*What is required*:
Find the line holding "Home (268, 466)" in the entries below. Give it again exactly, along with every line after it up to and including the line holding "Przeczytaj więcej (93, 2249)".

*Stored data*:
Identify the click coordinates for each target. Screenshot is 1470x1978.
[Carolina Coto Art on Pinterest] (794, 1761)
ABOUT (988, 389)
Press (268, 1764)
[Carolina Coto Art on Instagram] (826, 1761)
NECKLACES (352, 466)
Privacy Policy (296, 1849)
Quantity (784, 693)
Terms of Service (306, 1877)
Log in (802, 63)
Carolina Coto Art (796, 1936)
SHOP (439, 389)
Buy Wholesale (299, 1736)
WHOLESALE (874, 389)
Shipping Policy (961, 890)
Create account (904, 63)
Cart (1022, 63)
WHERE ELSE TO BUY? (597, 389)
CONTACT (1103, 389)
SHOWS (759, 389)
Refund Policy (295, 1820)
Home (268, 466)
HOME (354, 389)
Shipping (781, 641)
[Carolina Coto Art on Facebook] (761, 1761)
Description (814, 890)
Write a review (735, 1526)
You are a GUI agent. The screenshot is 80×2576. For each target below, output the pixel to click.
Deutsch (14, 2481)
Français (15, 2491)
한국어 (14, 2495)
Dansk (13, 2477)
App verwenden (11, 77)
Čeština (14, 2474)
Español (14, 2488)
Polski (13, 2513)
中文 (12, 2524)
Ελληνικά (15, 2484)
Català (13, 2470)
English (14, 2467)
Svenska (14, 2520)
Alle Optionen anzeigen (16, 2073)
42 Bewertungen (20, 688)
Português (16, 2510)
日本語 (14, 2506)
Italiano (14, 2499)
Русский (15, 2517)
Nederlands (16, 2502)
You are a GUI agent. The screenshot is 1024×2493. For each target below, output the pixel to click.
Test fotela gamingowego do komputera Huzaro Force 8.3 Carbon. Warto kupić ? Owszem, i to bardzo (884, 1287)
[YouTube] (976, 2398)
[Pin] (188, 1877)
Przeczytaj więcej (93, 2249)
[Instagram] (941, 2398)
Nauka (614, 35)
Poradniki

*Problem solution*:
Home (268, 466)
HOME (354, 389)
Shipping (781, 641)
[Carolina Coto Art on Facebook] (761, 1761)
Description (814, 890)
Write a review (735, 1526)
You are a GUI agent. The screenshot is 80×2576. For each target below, output the pixel to click.
Deutsch (14, 2481)
Français (15, 2491)
한국어 (14, 2495)
Dansk (13, 2477)
App verwenden (11, 77)
Čeština (14, 2474)
Español (14, 2488)
Polski (13, 2513)
中文 (12, 2524)
Ελληνικά (15, 2484)
Català (13, 2470)
English (14, 2467)
Svenska (14, 2520)
Alle Optionen anzeigen (16, 2073)
42 Bewertungen (20, 688)
Português (16, 2510)
日本語 (14, 2506)
Italiano (14, 2499)
Русский (15, 2517)
Nederlands (16, 2502)
You are a GUI agent. The screenshot is 1024×2493. For each target below, output the pixel to click.
Test fotela gamingowego do komputera Huzaro Force 8.3 Carbon. Warto kupić ? Owszem, i to bardzo (884, 1287)
[YouTube] (976, 2398)
[Pin] (188, 1877)
Przeczytaj więcej (93, 2249)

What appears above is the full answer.